» **Records from a collection**
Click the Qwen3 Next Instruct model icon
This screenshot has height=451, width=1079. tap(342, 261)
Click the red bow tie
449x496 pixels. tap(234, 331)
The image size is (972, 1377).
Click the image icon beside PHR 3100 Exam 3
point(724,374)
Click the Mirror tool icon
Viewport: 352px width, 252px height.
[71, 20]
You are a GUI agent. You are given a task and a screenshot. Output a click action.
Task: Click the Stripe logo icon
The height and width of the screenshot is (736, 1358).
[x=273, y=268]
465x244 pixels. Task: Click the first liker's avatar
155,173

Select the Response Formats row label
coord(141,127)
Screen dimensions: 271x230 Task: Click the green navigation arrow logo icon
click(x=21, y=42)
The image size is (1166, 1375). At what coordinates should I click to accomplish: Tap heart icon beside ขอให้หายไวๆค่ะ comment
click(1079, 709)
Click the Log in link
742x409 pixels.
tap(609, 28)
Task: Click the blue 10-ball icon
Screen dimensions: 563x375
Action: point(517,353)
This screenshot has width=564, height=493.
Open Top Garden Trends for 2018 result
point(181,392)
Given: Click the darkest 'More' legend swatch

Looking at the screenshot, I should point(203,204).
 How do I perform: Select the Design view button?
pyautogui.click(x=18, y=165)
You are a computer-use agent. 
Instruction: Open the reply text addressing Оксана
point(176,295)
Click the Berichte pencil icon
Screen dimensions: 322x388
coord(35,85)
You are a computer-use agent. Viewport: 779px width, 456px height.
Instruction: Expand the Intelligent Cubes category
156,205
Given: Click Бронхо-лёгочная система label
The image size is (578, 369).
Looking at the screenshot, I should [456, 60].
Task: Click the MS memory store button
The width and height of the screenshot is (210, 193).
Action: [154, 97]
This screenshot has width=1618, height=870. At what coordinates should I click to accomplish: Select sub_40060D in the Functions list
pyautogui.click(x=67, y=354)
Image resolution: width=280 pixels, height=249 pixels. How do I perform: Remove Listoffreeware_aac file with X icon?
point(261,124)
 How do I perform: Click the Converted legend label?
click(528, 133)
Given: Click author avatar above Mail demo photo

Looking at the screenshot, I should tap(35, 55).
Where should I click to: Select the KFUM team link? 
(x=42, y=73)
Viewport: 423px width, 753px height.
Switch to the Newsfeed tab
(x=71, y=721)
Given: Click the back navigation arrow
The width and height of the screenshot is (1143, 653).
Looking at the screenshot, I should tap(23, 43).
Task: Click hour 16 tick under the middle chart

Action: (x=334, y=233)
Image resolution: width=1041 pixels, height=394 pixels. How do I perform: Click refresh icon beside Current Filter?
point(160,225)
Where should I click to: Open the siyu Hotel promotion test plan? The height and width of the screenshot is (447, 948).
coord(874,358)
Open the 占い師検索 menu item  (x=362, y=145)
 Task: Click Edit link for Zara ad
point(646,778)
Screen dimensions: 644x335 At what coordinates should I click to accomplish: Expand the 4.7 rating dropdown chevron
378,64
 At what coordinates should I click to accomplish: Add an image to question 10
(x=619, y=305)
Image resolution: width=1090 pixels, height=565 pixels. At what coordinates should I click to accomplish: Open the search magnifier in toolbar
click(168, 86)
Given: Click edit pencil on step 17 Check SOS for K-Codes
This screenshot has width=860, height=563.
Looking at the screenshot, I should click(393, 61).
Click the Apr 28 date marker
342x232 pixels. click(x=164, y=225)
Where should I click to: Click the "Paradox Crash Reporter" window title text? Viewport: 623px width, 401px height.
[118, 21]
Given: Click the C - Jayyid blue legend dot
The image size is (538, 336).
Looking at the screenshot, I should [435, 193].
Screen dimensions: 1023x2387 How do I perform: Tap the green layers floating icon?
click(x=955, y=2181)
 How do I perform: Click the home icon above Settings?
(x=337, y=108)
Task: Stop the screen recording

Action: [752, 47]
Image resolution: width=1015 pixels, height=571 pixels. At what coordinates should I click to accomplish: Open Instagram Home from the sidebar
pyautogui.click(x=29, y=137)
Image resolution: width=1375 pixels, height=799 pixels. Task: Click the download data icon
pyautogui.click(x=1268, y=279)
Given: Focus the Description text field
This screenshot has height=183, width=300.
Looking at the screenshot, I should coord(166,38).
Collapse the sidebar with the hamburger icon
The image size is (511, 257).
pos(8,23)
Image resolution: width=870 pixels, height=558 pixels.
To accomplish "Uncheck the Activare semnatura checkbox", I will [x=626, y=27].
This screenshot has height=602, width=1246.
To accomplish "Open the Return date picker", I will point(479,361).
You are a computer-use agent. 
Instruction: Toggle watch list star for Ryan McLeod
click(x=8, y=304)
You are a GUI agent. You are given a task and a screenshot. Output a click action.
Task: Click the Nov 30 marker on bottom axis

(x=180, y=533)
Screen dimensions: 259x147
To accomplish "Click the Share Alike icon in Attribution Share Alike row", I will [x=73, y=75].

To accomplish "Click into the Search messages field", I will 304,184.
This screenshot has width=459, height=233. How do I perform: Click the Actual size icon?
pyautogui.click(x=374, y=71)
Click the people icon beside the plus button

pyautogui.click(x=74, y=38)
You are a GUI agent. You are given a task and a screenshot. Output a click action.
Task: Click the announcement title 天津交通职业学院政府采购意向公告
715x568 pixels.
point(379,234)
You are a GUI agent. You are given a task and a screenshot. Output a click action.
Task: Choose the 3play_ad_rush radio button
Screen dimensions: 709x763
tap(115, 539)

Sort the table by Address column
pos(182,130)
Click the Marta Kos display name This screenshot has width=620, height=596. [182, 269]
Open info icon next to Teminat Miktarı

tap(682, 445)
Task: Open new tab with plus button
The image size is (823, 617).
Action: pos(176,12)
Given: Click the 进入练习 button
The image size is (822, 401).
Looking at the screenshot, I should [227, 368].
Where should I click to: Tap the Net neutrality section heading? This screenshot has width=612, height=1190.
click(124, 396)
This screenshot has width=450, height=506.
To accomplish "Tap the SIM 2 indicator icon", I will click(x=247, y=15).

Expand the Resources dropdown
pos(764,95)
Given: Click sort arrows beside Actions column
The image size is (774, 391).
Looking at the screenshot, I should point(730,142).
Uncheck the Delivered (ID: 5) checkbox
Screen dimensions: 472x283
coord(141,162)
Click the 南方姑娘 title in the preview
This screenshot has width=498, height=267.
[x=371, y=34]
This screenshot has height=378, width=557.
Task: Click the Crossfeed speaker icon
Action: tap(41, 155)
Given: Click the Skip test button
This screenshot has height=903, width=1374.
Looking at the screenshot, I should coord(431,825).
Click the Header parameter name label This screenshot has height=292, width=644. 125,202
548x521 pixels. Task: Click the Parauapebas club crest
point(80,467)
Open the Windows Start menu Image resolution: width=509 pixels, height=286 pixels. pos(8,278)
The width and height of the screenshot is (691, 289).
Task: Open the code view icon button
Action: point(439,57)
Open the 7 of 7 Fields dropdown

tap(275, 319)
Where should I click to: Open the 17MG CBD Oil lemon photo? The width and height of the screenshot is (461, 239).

» **Try it**
When you answer, set down the entries above precisely as they read.

» **Answer space**
Click the Qwen3 Next Instruct model icon
This screenshot has height=451, width=1079. tap(342, 261)
Click the red bow tie
449x496 pixels. tap(234, 331)
The image size is (972, 1377).
Click the image icon beside PHR 3100 Exam 3
point(724,374)
Click the Mirror tool icon
Viewport: 352px width, 252px height.
[71, 20]
You are a GUI agent. You are given a task and a screenshot. Output a click action.
Task: Click the Stripe logo icon
The height and width of the screenshot is (736, 1358).
[x=273, y=268]
465x244 pixels. Task: Click the first liker's avatar
155,173

Select the Response Formats row label
coord(141,127)
Screen dimensions: 271x230 Task: Click the green navigation arrow logo icon
click(x=21, y=42)
The image size is (1166, 1375). At what coordinates should I click to accomplish: Tap heart icon beside ขอให้หายไวๆค่ะ comment
click(1079, 709)
Click the Log in link
742x409 pixels.
tap(609, 28)
Task: Click the blue 10-ball icon
Screen dimensions: 563x375
Action: point(517,353)
This screenshot has width=564, height=493.
Open Top Garden Trends for 2018 result
point(181,392)
Given: Click the darkest 'More' legend swatch

Looking at the screenshot, I should point(203,204).
 How do I perform: Select the Design view button?
pyautogui.click(x=18, y=165)
You are a computer-use agent. 
Instruction: Open the reply text addressing Оксана
point(176,295)
Click the Berichte pencil icon
Screen dimensions: 322x388
coord(35,85)
You are a computer-use agent. Viewport: 779px width, 456px height.
Instruction: Expand the Intelligent Cubes category
156,205
Given: Click Бронхо-лёгочная система label
The image size is (578, 369).
Looking at the screenshot, I should [456, 60].
Task: Click the MS memory store button
The width and height of the screenshot is (210, 193).
Action: [154, 97]
This screenshot has width=1618, height=870. At what coordinates should I click to accomplish: Select sub_40060D in the Functions list
pyautogui.click(x=67, y=354)
Image resolution: width=280 pixels, height=249 pixels. How do I perform: Remove Listoffreeware_aac file with X icon?
point(261,124)
 How do I perform: Click the Converted legend label?
click(528, 133)
Given: Click author avatar above Mail demo photo

Looking at the screenshot, I should tap(35, 55).
Where should I click to: Select the KFUM team link? 
(x=42, y=73)
Viewport: 423px width, 753px height.
Switch to the Newsfeed tab
(x=71, y=721)
Given: Click the back navigation arrow
The width and height of the screenshot is (1143, 653).
Looking at the screenshot, I should tap(23, 43).
Task: Click hour 16 tick under the middle chart

Action: (x=334, y=233)
Image resolution: width=1041 pixels, height=394 pixels. How do I perform: Click refresh icon beside Current Filter?
point(160,225)
Where should I click to: Open the siyu Hotel promotion test plan? The height and width of the screenshot is (447, 948).
coord(874,358)
Open the 占い師検索 menu item  (x=362, y=145)
 Task: Click Edit link for Zara ad
point(646,778)
Screen dimensions: 644x335 At what coordinates should I click to accomplish: Expand the 4.7 rating dropdown chevron
378,64
 At what coordinates should I click to accomplish: Add an image to question 10
(x=619, y=305)
Image resolution: width=1090 pixels, height=565 pixels. At what coordinates should I click to accomplish: Open the search magnifier in toolbar
click(168, 86)
Given: Click edit pencil on step 17 Check SOS for K-Codes
This screenshot has width=860, height=563.
Looking at the screenshot, I should click(393, 61).
Click the Apr 28 date marker
342x232 pixels. click(x=164, y=225)
Where should I click to: Click the "Paradox Crash Reporter" window title text? Viewport: 623px width, 401px height.
[118, 21]
Given: Click the C - Jayyid blue legend dot
The image size is (538, 336).
Looking at the screenshot, I should [435, 193].
Screen dimensions: 1023x2387 How do I perform: Tap the green layers floating icon?
click(x=955, y=2181)
 How do I perform: Click the home icon above Settings?
(x=337, y=108)
Task: Stop the screen recording

Action: [752, 47]
Image resolution: width=1015 pixels, height=571 pixels. At what coordinates should I click to accomplish: Open Instagram Home from the sidebar
pyautogui.click(x=29, y=137)
Image resolution: width=1375 pixels, height=799 pixels. Task: Click the download data icon
pyautogui.click(x=1268, y=279)
Given: Focus the Description text field
This screenshot has height=183, width=300.
Looking at the screenshot, I should coord(166,38).
Collapse the sidebar with the hamburger icon
The image size is (511, 257).
pos(8,23)
Image resolution: width=870 pixels, height=558 pixels.
To accomplish "Uncheck the Activare semnatura checkbox", I will [x=626, y=27].
This screenshot has height=602, width=1246.
To accomplish "Open the Return date picker", I will point(479,361).
You are a computer-use agent. 
Instruction: Toggle watch list star for Ryan McLeod
click(x=8, y=304)
You are a GUI agent. You are given a task and a screenshot. Output a click action.
Task: Click the Nov 30 marker on bottom axis

(x=180, y=533)
Screen dimensions: 259x147
To accomplish "Click the Share Alike icon in Attribution Share Alike row", I will [x=73, y=75].

To accomplish "Click into the Search messages field", I will 304,184.
This screenshot has width=459, height=233. How do I perform: Click the Actual size icon?
pyautogui.click(x=374, y=71)
Click the people icon beside the plus button

pyautogui.click(x=74, y=38)
You are a GUI agent. You are given a task and a screenshot. Output a click action.
Task: Click the announcement title 天津交通职业学院政府采购意向公告
715x568 pixels.
point(379,234)
You are a GUI agent. You are given a task and a screenshot. Output a click action.
Task: Choose the 3play_ad_rush radio button
Screen dimensions: 709x763
tap(115, 539)

Sort the table by Address column
pos(182,130)
Click the Marta Kos display name This screenshot has width=620, height=596. [182, 269]
Open info icon next to Teminat Miktarı

tap(682, 445)
Task: Open new tab with plus button
The image size is (823, 617).
Action: pos(176,12)
Given: Click the 进入练习 button
The image size is (822, 401).
Looking at the screenshot, I should [227, 368].
Where should I click to: Tap the Net neutrality section heading? This screenshot has width=612, height=1190.
click(124, 396)
This screenshot has width=450, height=506.
To accomplish "Tap the SIM 2 indicator icon", I will click(x=247, y=15).

Expand the Resources dropdown
pos(764,95)
Given: Click sort arrows beside Actions column
The image size is (774, 391).
Looking at the screenshot, I should point(730,142).
Uncheck the Delivered (ID: 5) checkbox
Screen dimensions: 472x283
coord(141,162)
Click the 南方姑娘 title in the preview
This screenshot has width=498, height=267.
[x=371, y=34]
This screenshot has height=378, width=557.
Task: Click the Crossfeed speaker icon
Action: tap(41, 155)
Given: Click the Skip test button
This screenshot has height=903, width=1374.
Looking at the screenshot, I should coord(431,825).
Click the Header parameter name label This screenshot has height=292, width=644. 125,202
548x521 pixels. Task: Click the Parauapebas club crest
point(80,467)
Open the Windows Start menu Image resolution: width=509 pixels, height=286 pixels. pos(8,278)
The width and height of the screenshot is (691, 289).
Task: Open the code view icon button
Action: point(439,57)
Open the 7 of 7 Fields dropdown

tap(275, 319)
Where should I click to: Open the 17MG CBD Oil lemon photo? The width and height of the screenshot is (461, 239).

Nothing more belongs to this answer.